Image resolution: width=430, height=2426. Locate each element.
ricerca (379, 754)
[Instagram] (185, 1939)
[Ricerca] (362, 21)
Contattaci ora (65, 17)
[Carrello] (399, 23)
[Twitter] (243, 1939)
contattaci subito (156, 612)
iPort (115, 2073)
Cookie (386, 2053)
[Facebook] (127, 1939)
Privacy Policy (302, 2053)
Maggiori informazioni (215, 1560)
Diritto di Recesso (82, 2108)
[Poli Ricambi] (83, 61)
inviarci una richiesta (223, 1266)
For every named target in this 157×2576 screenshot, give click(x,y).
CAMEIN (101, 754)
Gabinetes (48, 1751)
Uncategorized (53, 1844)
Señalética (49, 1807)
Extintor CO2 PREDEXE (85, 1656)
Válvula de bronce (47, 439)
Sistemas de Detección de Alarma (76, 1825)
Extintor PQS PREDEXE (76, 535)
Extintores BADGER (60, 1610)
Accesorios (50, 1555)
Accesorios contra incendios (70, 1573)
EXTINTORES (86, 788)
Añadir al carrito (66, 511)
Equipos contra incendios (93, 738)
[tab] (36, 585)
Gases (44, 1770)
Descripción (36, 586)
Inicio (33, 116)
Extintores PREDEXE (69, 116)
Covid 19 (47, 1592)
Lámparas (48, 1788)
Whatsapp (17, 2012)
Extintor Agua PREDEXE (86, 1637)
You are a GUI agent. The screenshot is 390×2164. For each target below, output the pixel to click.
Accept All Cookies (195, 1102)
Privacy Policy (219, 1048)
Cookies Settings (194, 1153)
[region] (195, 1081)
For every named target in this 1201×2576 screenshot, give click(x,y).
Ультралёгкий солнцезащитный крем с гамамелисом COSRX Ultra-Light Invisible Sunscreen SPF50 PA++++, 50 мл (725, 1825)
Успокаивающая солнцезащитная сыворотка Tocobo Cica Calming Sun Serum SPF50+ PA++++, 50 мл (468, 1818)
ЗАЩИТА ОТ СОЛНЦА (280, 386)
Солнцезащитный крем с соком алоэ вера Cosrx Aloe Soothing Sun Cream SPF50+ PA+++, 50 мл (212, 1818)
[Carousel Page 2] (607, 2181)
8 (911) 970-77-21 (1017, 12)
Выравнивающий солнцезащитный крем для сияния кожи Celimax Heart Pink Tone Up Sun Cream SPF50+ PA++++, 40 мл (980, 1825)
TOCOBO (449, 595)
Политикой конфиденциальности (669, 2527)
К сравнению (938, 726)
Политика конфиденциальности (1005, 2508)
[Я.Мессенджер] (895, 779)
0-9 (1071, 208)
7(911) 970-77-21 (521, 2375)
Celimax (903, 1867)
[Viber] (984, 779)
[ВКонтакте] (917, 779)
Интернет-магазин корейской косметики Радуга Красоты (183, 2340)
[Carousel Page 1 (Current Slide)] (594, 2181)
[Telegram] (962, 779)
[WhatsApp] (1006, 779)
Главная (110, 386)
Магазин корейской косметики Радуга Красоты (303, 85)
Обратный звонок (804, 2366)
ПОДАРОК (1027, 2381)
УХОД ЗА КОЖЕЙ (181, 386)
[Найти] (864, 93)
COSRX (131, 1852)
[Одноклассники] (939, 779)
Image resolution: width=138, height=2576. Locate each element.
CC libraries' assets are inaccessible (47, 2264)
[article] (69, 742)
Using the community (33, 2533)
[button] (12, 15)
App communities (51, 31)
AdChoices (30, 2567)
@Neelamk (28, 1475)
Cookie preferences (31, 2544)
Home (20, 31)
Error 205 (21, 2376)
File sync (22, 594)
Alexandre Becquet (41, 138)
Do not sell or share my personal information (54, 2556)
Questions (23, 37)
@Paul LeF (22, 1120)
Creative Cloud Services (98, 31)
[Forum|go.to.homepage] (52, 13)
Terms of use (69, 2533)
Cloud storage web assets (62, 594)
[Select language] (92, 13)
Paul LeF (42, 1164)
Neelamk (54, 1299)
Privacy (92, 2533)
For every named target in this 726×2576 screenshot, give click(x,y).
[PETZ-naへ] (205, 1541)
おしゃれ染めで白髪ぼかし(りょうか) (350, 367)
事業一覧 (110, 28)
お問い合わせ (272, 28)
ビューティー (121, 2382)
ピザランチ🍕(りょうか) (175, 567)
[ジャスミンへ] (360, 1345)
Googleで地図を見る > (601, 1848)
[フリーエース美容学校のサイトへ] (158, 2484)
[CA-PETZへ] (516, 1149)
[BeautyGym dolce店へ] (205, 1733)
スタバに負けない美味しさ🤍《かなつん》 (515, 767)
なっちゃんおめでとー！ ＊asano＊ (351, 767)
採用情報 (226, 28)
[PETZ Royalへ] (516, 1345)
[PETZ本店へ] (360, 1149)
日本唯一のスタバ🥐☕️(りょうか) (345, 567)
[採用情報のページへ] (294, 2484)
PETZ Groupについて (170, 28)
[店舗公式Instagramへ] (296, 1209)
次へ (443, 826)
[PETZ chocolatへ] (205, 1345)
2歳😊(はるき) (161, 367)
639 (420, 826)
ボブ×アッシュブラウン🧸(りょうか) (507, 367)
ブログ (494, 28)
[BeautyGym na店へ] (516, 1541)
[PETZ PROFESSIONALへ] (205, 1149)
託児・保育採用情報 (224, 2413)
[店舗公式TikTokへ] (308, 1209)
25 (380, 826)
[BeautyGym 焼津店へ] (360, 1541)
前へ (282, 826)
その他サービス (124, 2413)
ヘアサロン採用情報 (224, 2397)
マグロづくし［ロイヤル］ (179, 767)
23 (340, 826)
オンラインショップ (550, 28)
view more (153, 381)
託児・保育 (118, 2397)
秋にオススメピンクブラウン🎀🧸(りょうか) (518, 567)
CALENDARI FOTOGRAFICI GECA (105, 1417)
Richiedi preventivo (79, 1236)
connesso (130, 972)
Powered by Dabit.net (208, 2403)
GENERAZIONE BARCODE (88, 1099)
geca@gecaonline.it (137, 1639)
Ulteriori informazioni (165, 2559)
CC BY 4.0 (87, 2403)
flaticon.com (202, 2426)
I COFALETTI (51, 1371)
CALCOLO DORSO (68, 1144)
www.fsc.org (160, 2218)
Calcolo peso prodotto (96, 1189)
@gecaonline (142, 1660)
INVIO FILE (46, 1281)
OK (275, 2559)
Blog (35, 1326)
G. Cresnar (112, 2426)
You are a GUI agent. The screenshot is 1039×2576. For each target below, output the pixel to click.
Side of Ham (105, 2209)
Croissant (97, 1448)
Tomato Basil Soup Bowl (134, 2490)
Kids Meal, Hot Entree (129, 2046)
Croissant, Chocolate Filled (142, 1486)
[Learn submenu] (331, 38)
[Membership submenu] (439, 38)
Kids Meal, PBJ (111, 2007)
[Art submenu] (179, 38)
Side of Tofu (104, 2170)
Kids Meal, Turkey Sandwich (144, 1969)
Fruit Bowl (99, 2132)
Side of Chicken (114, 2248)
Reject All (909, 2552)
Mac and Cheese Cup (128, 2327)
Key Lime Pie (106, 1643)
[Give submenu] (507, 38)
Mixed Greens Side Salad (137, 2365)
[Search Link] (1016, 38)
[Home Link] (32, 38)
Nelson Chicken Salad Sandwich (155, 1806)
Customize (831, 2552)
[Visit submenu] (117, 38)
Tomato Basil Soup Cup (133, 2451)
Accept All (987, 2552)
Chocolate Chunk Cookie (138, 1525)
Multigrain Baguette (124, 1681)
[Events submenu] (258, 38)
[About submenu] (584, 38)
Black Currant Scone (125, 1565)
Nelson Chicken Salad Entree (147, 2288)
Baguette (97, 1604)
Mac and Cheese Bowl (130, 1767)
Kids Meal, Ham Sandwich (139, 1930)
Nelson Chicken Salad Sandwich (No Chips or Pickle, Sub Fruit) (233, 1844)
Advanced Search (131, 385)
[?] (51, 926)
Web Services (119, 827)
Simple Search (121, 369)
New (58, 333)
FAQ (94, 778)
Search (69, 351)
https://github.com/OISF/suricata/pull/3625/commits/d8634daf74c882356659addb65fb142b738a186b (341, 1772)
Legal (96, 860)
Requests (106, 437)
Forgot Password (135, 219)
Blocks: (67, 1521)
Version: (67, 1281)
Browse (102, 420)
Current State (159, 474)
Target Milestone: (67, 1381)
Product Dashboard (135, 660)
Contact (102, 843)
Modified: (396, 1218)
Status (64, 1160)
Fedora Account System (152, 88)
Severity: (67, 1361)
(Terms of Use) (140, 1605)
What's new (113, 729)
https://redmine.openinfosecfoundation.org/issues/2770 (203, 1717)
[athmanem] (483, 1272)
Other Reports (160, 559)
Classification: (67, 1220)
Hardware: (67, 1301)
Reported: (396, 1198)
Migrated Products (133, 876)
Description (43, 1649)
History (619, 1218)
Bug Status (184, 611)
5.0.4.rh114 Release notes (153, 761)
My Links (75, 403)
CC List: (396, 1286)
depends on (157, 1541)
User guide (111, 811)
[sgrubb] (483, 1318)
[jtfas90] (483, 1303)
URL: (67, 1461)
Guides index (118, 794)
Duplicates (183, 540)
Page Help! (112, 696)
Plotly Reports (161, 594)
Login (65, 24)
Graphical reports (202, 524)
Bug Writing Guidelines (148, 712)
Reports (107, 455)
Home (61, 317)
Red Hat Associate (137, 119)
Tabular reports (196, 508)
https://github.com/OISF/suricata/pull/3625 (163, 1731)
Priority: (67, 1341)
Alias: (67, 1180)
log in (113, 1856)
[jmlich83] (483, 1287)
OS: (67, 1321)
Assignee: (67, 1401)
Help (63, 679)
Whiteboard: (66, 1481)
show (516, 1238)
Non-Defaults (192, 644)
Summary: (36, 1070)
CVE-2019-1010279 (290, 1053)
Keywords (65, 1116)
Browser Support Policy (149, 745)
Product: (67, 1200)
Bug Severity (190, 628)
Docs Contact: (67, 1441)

□ □ □ □ □ □ □

Work task: Repeat precisely, and with nothing added, every line from the one containing "Assignee: (67, 1401)" to the last line of the listing above.

Solved exercise:
Assignee: (67, 1401)
Help (63, 679)
Whiteboard: (66, 1481)
show (516, 1238)
Non-Defaults (192, 644)
Summary: (36, 1070)
CVE-2019-1010279 (290, 1053)
Keywords (65, 1116)
Browser Support Policy (149, 745)
Product: (67, 1200)
Bug Severity (190, 628)
Docs Contact: (67, 1441)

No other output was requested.